- _EXERCISE BRIEF_
Every record is to be printed exactly as it appears.
──────
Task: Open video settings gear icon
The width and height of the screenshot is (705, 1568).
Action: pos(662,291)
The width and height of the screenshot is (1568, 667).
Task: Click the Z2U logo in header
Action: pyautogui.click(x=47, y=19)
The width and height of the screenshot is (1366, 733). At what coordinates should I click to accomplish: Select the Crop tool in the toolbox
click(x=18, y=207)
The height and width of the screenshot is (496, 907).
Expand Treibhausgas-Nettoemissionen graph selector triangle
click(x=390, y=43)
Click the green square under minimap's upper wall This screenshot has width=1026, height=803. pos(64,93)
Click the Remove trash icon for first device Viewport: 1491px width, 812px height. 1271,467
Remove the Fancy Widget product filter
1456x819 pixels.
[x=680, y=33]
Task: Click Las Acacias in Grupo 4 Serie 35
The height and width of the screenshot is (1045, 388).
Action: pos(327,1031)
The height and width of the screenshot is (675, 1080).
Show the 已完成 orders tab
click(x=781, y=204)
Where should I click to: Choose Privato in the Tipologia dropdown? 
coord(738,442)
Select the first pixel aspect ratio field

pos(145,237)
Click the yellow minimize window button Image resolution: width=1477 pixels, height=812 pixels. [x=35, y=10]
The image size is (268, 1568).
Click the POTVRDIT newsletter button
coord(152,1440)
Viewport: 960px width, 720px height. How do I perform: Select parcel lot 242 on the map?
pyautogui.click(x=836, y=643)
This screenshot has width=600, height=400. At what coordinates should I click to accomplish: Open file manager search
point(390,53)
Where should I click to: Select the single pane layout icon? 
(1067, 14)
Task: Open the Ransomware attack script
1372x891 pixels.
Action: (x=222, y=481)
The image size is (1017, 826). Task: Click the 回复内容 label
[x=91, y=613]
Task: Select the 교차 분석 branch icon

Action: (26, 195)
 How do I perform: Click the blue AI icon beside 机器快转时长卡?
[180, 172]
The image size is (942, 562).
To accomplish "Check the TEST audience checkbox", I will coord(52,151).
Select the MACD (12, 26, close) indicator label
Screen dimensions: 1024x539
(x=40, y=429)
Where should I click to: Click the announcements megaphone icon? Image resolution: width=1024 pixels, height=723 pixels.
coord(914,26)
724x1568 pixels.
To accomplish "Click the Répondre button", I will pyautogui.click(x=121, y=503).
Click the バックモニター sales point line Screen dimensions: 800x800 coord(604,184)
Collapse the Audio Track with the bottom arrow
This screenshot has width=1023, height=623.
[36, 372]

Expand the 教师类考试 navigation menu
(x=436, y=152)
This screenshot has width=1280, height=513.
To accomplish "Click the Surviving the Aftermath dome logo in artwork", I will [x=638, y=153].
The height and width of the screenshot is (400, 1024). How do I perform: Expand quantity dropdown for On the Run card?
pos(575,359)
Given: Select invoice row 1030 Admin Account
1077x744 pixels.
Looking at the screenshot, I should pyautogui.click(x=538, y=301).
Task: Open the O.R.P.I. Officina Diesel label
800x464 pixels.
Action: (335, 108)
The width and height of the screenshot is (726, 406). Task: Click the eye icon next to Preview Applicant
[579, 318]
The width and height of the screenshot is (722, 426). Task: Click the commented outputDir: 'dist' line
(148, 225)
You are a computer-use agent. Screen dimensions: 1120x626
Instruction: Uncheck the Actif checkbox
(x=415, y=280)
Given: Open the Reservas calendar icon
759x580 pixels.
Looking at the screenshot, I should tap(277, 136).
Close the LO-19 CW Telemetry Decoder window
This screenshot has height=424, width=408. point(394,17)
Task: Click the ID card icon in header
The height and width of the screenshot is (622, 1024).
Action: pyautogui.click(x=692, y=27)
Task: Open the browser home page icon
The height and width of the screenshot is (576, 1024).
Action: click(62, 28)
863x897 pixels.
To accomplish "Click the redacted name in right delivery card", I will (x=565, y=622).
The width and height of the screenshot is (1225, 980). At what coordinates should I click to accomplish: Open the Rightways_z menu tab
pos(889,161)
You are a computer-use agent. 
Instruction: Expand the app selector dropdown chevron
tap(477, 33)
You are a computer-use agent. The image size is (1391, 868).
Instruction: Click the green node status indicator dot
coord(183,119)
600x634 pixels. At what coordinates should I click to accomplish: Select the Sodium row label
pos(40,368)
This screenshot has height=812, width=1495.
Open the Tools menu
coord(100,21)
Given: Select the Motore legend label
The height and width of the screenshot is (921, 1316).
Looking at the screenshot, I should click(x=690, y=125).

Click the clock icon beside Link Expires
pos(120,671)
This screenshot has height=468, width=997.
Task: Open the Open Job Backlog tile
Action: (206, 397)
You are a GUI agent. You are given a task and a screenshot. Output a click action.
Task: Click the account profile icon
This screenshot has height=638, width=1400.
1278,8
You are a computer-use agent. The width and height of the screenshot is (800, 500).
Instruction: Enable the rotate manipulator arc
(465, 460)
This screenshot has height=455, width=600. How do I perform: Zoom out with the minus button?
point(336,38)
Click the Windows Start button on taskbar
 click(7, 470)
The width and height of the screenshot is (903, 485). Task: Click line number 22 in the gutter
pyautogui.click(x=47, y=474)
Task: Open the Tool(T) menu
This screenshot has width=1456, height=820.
──────
- _EXERCISE OUTPUT_
Task: Open video settings gear icon
The width and height of the screenshot is (705, 1568).
Action: pos(662,291)
The width and height of the screenshot is (1568, 667).
Task: Click the Z2U logo in header
Action: pyautogui.click(x=47, y=19)
The width and height of the screenshot is (1366, 733). At what coordinates should I click to accomplish: Select the Crop tool in the toolbox
click(x=18, y=207)
The height and width of the screenshot is (496, 907).
Expand Treibhausgas-Nettoemissionen graph selector triangle
click(x=390, y=43)
Click the green square under minimap's upper wall This screenshot has width=1026, height=803. pos(64,93)
Click the Remove trash icon for first device Viewport: 1491px width, 812px height. 1271,467
Remove the Fancy Widget product filter
1456x819 pixels.
[x=680, y=33]
Task: Click Las Acacias in Grupo 4 Serie 35
The height and width of the screenshot is (1045, 388).
Action: pos(327,1031)
The height and width of the screenshot is (675, 1080).
Show the 已完成 orders tab
click(x=781, y=204)
Where should I click to: Choose Privato in the Tipologia dropdown? 
coord(738,442)
Select the first pixel aspect ratio field

pos(145,237)
Click the yellow minimize window button Image resolution: width=1477 pixels, height=812 pixels. [x=35, y=10]
The image size is (268, 1568).
Click the POTVRDIT newsletter button
coord(152,1440)
Viewport: 960px width, 720px height. How do I perform: Select parcel lot 242 on the map?
pyautogui.click(x=836, y=643)
This screenshot has width=600, height=400. At what coordinates should I click to accomplish: Open file manager search
point(390,53)
Where should I click to: Select the single pane layout icon? 
(1067, 14)
Task: Open the Ransomware attack script
1372x891 pixels.
Action: (x=222, y=481)
The image size is (1017, 826). Task: Click the 回复内容 label
[x=91, y=613]
Task: Select the 교차 분석 branch icon

Action: (26, 195)
 How do I perform: Click the blue AI icon beside 机器快转时长卡?
[180, 172]
The image size is (942, 562).
To accomplish "Check the TEST audience checkbox", I will coord(52,151).
Select the MACD (12, 26, close) indicator label
Screen dimensions: 1024x539
(x=40, y=429)
Where should I click to: Click the announcements megaphone icon? Image resolution: width=1024 pixels, height=723 pixels.
coord(914,26)
724x1568 pixels.
To accomplish "Click the Répondre button", I will pyautogui.click(x=121, y=503).
Click the バックモニター sales point line Screen dimensions: 800x800 coord(604,184)
Collapse the Audio Track with the bottom arrow
This screenshot has width=1023, height=623.
[36, 372]

Expand the 教师类考试 navigation menu
(x=436, y=152)
This screenshot has width=1280, height=513.
To accomplish "Click the Surviving the Aftermath dome logo in artwork", I will [x=638, y=153].
The height and width of the screenshot is (400, 1024). How do I perform: Expand quantity dropdown for On the Run card?
pos(575,359)
Given: Select invoice row 1030 Admin Account
1077x744 pixels.
Looking at the screenshot, I should pyautogui.click(x=538, y=301).
Task: Open the O.R.P.I. Officina Diesel label
800x464 pixels.
Action: (335, 108)
The width and height of the screenshot is (726, 406). Task: Click the eye icon next to Preview Applicant
[579, 318]
The width and height of the screenshot is (722, 426). Task: Click the commented outputDir: 'dist' line
(148, 225)
You are a computer-use agent. Screen dimensions: 1120x626
Instruction: Uncheck the Actif checkbox
(x=415, y=280)
Given: Open the Reservas calendar icon
759x580 pixels.
Looking at the screenshot, I should tap(277, 136).
Close the LO-19 CW Telemetry Decoder window
This screenshot has height=424, width=408. point(394,17)
Task: Click the ID card icon in header
The height and width of the screenshot is (622, 1024).
Action: pyautogui.click(x=692, y=27)
Task: Open the browser home page icon
The height and width of the screenshot is (576, 1024).
Action: click(62, 28)
863x897 pixels.
To accomplish "Click the redacted name in right delivery card", I will (x=565, y=622).
The width and height of the screenshot is (1225, 980). At what coordinates should I click to accomplish: Open the Rightways_z menu tab
pos(889,161)
You are a computer-use agent. 
Instruction: Expand the app selector dropdown chevron
tap(477, 33)
You are a computer-use agent. The image size is (1391, 868).
Instruction: Click the green node status indicator dot
coord(183,119)
600x634 pixels. At what coordinates should I click to accomplish: Select the Sodium row label
pos(40,368)
This screenshot has height=812, width=1495.
Open the Tools menu
coord(100,21)
Given: Select the Motore legend label
The height and width of the screenshot is (921, 1316).
Looking at the screenshot, I should click(x=690, y=125).

Click the clock icon beside Link Expires
pos(120,671)
This screenshot has height=468, width=997.
Task: Open the Open Job Backlog tile
Action: (206, 397)
You are a GUI agent. You are given a task and a screenshot. Output a click action.
Task: Click the account profile icon
This screenshot has height=638, width=1400.
1278,8
You are a computer-use agent. The width and height of the screenshot is (800, 500).
Instruction: Enable the rotate manipulator arc
(465, 460)
This screenshot has height=455, width=600. How do I perform: Zoom out with the minus button?
point(336,38)
Click the Windows Start button on taskbar
 click(7, 470)
The width and height of the screenshot is (903, 485). Task: Click line number 22 in the gutter
pyautogui.click(x=47, y=474)
Task: Open the Tool(T) menu
This screenshot has width=1456, height=820.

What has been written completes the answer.